### Rows of pointing data
===============
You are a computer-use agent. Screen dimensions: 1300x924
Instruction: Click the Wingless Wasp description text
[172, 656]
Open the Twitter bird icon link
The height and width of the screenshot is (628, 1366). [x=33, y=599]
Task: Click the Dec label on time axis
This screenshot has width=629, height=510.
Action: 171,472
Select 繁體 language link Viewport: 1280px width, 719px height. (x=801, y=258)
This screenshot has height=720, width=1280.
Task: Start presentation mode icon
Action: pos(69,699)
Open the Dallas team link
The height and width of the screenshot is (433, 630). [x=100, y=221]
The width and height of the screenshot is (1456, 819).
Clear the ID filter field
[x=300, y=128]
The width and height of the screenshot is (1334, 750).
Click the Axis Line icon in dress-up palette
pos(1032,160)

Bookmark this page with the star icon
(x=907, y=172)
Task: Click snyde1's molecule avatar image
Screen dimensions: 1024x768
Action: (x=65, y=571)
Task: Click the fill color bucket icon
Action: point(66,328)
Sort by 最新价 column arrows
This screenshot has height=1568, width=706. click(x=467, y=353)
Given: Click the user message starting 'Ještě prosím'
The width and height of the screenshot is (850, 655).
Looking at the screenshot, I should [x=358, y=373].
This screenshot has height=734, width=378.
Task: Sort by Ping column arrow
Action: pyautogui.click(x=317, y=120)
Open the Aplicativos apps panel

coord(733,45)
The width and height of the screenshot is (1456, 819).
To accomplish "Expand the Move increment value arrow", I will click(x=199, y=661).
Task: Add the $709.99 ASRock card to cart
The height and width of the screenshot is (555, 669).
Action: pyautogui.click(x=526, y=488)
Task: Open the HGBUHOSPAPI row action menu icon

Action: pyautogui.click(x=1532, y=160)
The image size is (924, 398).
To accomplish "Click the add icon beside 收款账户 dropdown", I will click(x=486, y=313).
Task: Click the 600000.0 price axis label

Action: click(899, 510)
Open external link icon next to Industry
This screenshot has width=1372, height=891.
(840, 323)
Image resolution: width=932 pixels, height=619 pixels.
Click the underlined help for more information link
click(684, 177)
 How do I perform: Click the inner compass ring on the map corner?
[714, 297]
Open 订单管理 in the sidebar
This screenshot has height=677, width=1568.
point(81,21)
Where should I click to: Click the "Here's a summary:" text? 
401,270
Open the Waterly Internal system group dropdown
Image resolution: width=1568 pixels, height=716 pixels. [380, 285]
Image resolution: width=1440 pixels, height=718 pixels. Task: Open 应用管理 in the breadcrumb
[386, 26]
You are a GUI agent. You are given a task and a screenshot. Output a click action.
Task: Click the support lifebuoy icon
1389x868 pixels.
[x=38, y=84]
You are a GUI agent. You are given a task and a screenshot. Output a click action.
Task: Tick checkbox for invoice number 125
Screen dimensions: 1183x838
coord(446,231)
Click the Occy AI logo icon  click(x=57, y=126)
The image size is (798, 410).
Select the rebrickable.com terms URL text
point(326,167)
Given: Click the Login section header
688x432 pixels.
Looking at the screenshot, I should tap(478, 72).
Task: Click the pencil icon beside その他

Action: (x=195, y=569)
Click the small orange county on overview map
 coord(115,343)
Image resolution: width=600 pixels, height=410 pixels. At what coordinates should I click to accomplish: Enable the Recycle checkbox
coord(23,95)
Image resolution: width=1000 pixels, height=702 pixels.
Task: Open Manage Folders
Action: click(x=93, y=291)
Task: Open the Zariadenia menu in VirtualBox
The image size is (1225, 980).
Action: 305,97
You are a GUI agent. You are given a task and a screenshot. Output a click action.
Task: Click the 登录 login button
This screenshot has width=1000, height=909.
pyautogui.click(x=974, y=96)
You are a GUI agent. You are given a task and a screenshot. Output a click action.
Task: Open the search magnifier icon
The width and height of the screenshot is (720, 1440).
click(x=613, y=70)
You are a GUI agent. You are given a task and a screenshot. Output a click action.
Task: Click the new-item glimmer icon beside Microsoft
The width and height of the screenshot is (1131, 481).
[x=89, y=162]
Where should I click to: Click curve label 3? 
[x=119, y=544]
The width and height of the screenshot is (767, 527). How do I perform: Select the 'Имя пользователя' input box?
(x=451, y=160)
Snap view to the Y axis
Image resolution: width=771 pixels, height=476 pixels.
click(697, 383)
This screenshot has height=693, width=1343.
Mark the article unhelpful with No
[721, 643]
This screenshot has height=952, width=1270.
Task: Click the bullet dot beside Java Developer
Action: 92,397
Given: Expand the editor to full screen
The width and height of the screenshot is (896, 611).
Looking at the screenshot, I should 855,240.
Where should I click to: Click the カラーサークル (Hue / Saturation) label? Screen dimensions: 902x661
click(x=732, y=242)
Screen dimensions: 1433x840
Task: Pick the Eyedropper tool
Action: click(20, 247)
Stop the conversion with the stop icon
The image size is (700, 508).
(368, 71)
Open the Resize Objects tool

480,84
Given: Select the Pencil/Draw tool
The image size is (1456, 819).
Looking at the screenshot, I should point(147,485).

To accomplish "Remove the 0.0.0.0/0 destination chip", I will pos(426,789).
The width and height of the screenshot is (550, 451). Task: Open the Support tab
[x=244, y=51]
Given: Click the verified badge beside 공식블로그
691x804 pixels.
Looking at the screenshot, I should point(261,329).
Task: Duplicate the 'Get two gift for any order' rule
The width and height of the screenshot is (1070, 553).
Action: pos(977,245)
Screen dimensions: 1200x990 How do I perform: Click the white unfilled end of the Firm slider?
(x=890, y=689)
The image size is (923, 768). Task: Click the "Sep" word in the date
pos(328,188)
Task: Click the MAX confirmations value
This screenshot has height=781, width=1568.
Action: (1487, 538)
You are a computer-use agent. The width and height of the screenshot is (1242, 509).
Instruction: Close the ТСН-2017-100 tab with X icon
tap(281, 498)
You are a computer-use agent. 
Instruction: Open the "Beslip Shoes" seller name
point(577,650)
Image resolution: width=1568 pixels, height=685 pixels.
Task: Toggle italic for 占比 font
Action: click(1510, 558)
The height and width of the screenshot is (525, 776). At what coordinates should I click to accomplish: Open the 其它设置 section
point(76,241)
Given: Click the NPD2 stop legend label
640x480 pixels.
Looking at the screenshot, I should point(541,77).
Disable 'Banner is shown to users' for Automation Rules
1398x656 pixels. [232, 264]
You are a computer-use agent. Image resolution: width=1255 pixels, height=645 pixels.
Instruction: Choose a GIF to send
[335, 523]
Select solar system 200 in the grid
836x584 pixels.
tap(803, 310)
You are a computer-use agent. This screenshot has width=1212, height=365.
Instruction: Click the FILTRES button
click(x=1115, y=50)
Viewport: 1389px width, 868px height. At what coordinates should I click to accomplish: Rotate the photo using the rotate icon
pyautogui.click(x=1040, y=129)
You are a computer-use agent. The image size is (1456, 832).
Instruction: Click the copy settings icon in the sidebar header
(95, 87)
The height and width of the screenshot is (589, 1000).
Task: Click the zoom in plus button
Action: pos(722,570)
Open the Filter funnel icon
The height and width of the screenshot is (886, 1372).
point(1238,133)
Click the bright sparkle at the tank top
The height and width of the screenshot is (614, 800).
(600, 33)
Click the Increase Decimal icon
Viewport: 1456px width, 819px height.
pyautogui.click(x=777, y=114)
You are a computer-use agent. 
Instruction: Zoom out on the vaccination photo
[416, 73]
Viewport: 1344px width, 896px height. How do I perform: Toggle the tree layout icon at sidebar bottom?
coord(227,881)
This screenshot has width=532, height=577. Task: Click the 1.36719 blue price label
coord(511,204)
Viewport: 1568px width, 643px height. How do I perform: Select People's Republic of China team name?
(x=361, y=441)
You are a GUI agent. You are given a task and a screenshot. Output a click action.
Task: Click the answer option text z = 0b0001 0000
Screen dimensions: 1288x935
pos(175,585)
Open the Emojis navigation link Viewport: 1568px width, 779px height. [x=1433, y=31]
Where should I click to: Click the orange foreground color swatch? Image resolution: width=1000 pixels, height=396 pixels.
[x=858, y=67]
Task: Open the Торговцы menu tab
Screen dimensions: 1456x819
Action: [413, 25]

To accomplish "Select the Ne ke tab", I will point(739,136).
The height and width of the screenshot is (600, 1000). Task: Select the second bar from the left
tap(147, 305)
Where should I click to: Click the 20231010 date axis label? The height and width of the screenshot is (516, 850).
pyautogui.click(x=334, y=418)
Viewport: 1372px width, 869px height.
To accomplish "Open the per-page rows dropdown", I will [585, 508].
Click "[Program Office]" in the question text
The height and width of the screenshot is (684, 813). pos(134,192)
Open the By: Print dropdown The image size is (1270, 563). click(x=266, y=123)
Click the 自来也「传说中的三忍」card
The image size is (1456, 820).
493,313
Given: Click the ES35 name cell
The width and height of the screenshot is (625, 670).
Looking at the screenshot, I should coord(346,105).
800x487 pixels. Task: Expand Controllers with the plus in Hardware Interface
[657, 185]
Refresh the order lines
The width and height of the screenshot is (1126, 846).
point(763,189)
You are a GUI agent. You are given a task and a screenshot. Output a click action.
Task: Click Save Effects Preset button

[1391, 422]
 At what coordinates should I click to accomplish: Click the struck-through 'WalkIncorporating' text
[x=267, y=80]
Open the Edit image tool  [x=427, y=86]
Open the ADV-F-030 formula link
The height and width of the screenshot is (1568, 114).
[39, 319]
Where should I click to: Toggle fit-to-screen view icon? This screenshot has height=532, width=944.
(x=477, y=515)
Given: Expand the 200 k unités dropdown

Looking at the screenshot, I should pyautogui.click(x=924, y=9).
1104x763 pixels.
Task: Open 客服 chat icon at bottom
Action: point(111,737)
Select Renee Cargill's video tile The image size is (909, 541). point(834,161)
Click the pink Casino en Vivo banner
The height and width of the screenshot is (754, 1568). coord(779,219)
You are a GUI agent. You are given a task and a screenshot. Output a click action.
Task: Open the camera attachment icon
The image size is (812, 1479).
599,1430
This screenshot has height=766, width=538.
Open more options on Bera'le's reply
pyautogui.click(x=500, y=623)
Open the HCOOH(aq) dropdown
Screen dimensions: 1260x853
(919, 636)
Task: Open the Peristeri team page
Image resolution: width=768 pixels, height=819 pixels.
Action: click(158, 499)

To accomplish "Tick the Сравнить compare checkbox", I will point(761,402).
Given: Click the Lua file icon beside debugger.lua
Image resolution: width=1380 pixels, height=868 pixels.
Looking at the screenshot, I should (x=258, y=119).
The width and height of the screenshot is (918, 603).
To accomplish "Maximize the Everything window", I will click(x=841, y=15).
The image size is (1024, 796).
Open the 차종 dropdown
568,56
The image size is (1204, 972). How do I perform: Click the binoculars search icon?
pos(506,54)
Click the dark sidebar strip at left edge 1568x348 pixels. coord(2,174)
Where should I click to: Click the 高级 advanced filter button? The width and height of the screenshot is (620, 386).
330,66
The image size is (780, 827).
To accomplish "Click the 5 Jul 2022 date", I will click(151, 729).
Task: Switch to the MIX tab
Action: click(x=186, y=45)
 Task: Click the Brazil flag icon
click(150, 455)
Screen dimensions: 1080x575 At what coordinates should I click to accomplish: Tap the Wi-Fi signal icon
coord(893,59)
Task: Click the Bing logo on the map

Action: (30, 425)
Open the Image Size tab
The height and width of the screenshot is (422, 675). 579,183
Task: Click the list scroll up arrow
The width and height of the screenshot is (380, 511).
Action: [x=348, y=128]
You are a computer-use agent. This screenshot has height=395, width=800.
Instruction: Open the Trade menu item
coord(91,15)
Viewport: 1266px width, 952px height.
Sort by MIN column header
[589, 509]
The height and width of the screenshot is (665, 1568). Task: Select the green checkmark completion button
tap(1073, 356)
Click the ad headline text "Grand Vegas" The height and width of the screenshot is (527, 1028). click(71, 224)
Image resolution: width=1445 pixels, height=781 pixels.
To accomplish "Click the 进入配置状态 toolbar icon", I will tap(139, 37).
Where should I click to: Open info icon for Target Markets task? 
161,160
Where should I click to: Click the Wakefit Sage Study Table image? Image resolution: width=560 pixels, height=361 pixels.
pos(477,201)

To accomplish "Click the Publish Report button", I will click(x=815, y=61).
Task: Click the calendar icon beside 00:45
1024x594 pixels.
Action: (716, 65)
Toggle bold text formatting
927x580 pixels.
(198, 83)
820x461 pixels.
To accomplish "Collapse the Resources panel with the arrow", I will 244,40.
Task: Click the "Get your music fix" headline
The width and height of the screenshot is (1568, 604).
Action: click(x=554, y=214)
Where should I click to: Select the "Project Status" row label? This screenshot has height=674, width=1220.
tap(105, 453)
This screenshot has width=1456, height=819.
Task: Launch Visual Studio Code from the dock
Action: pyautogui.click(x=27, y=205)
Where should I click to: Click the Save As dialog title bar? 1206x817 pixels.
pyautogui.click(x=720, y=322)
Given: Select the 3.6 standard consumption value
===============
### Request
Print the material between the line containing "The image size is (798, 410)." and the line containing "coord(115,343)", inclusive, reproducing each line verbatim.

### Answer to this problem
The image size is (798, 410).
Select the rebrickable.com terms URL text
point(326,167)
Given: Click the Login section header
688x432 pixels.
Looking at the screenshot, I should tap(478, 72).
Task: Click the pencil icon beside その他

Action: (x=195, y=569)
Click the small orange county on overview map
 coord(115,343)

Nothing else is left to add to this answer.